Risks, Uncertainties and Assumptions - Paxar
Risks, uncertainties and assumptions pertaining to Paxar include,
but are not limited to, the ability of Paxar to achieve and sustain
targeted cost reductions, for example, those related to its global
apparel realignment plan and other restructuring/reorganization
initiatives; changes in foreign currency exchange rates; political or
economic instability in Paxar's major markets; the impact of
competitive products and pricing; fluctuations in cost and
availability of petroleum-based raw materials; fluctuations in retail
and apparel industry demand affecting sales to customers; and other
matters referred to in Paxar's SEC filings.

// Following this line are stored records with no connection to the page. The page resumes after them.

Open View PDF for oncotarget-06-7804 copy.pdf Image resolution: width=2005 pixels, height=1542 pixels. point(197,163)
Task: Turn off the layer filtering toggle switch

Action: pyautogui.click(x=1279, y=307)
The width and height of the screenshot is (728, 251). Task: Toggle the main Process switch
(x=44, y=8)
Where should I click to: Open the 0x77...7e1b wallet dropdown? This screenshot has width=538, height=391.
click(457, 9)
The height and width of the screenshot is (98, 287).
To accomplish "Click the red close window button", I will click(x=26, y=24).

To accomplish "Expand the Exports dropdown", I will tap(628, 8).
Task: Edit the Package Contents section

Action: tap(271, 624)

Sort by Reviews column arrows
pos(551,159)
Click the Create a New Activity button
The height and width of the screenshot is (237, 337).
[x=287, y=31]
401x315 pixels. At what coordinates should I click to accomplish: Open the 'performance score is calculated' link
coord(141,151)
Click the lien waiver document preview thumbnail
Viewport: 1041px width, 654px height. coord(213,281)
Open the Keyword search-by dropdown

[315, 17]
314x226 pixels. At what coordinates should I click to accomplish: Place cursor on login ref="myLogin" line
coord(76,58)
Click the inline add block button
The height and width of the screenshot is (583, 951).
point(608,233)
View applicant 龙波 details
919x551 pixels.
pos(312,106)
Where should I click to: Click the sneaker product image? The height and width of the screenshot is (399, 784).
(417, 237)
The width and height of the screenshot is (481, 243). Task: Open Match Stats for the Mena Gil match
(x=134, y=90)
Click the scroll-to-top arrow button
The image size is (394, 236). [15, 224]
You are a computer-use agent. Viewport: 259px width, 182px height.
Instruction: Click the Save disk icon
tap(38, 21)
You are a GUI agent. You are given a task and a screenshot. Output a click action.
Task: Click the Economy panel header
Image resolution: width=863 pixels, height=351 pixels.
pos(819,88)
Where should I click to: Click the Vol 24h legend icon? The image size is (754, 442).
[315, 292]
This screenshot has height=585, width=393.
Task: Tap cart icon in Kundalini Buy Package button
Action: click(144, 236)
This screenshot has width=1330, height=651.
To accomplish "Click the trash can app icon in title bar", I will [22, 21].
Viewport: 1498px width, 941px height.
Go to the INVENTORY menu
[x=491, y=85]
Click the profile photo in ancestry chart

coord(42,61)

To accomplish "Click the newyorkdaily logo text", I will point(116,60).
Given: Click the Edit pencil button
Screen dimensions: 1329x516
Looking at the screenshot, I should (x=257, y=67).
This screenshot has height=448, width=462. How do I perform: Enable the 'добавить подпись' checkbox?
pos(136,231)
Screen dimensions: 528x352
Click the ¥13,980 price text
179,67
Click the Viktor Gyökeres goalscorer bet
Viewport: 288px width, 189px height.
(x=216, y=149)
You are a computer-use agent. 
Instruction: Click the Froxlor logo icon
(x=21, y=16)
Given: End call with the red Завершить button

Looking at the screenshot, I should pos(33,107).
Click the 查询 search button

Risks, Uncertainties and Assumptions - The Transaction
Forward looking statements pertaining to Avery Dennison's
acquisition and integration of Paxar include statements relating to or
of expected synergies, cost savings, accretion, timing, industry size,
execution of integration plans and management and organizational
structure. Risks, uncertainties and assumptions pertaining to the
transaction include the possibility that the market for and
development of certain products and services may not proceed as
expected; that the Paxar acquisition does not close or that the
companies may be required to modify aspects of the transaction to
achieve regulatory approval; that prior to the closing of the proposed
acquisition, the businesses of the companies suffer due to uncertainty
or diversion of management attention; that the parties are unable to
successfully execute their integration strategies, or achieve planned
synergies and cost reductions, in the time and at the cost anticipated
or at all; acquisition of unknown liabilities; effects of increased
leverage; and other matters that are referred to in the parties' SEC
filings.
For a more detailed discussion of these and other factors, see
"Risk Factors" and "Management's Discussion and Analysis of Results of
Operations and Financial Condition" in Avery Dennison's and Paxar's
reports on Form 10-K both of which were filed on February 28, 2007
with the SEC.
Forward-looking statements included in this news release are made
only as of the date of this news release, and the companies undertake
no obligation to update the forward-looking statements to reflect
subsequent events or circumstances except as may be required by law.